Trois influentes sociétés de conseil, Glass Lewis, ISS et Frontis, ont appelé ces derniers jours les actionnaires de Telecom Italia (Tim) à voter contre la proposition du groupe français Vivendi de remplacer cinq administrateurs proches du fonds américain Elliott.
Les actionnaires devront se prononcer lors de l'assemblée générale du 29 mars sur cette proposition et leur remplacement par des personnalités "indépendantes".
Vivendi, principal actionnaire de Tim, juge que cinq membres du conseil d'administration (CA), dont le président Fulvio Conti, sont "responsables de nombreuses irrégularités et d'infractions répétées", organisant notamment des réunions du "CA parallèle".
Dans un avis publié tard mercredi, Glass Lewis estime que les argumentations de Vivendi sont basées davantage sur des "allégations spécieuses et des divulgations partielles (...) que sur des faits objectifs". Il juge également que les documents présentés sont "peu clairs concernant les stratégies alternatives pour Tim" et qu'une "expansion de l'influence de Vivendi dans le conseil n'est pas justifiée".
Néanmoins, Glass Lewis souligne que cela ne veut pas dire que l'actuel CA ne soit pas "privé de problèmes de crédibilité", rappelant que le collège des commissaires aux comptes a montré que M. Conti ne fournissait pas les mêmes informations à tous les administrateurs.
Frontis et ISS ont eux aussi recommandé ces derniers jours un statu quo.
"Malgré les préoccupations sur de possibles asymétries d'informations à l'intérieur du conseil, dues à des réunions séparées tenues par des administrateurs nommés par Elliott, et au manque d'une indépendance rigoureuse de ces administrateurs, nous sommes encore plus préoccupés par la possibilité que Vivendi reprenne le contrôle du conseil", écrit Frontis, en évoquant "ses mauvaises pratiques en terme de gouvernance" et un risque de "conflits d'intérêts".
Telecom Italia est au coeur d'un différend entre ses deux principaux actionnaires, Vivendi qui possède 23,9% de son capital, et Elliott, qui en détient directement 9,4%.
En mai 2018, Elliott a ravi à Vivendi le contrôle du CA, puis en novembre, les dix administrateurs proches du fonds ont décidé la révocation surprise d'Amos Genish, qui dirigeait le groupe depuis 14 mois et est considéré comme un proche de Vincent Bolloré, le patron de Vivendi.
A l'approche de l'AG du 29 mars, les deux actionnaires multiplient les attaques, s'accusant mutuellement des mauvais résultats du groupe, qui a subi une perte nette de 1,4 milliard d'euros en 2018, et de la chute du cours en Bourse, qui a cédé 32% en un an.
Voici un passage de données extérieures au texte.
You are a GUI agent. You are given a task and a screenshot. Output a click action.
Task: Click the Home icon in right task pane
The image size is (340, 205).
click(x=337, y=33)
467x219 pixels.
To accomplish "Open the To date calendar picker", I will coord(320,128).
Interrogé par l'AFP sur les recommandations des sociétés de conseil, un porte-parole de Vivendi a souligné que le groupe était "satisfait" que ces dernières aient noté "les irrégularités révélées par le collège aux commissaires aux comptes" et affirmé que "Vivendi ne souhaitait pas prendre le contrôle de Telecom Italia".
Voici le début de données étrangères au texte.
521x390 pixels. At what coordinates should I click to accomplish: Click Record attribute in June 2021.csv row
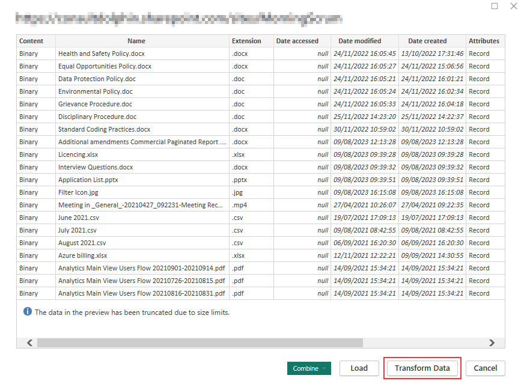click(x=479, y=218)
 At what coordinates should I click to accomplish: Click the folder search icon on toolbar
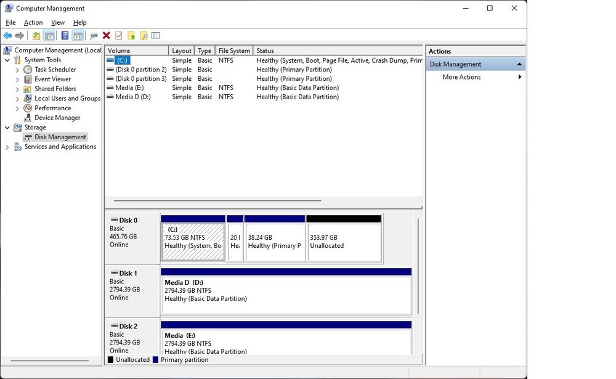(x=142, y=35)
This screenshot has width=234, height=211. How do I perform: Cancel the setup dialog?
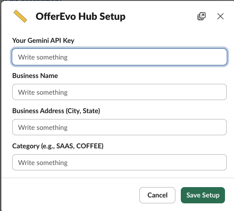click(157, 195)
Vivendi "souhaite un CA indépendant, plus équilibré et agissant dans l'intérêt de tous les actionnaires, et pas seulement de celui d'Elliott", a-t-il indiqué.
Elliott juge de son côté que les candidats de Vivendi sont "insoutenables", car "pas réellement indépendants": "ils redonneraient simplement le contrôle à un groupe caractérisé par les conflits d'intérêt".
Dans un communiqué publié jeudi soir, le conseil d'administration de Tim, dominé par les administrateurs proches d'Elliott, a réaffirmé sa "pleine confiance dans le président" Conti, dont "rien ne permet de mettre en discussion l'indépendance", et dans le directeur général Luigi Gubitosi.
Il a souligné que l'éviction de M. Genish était "la conséquence d'une progressive perte de confiance dans ses capacités à affronter efficacement" la situation.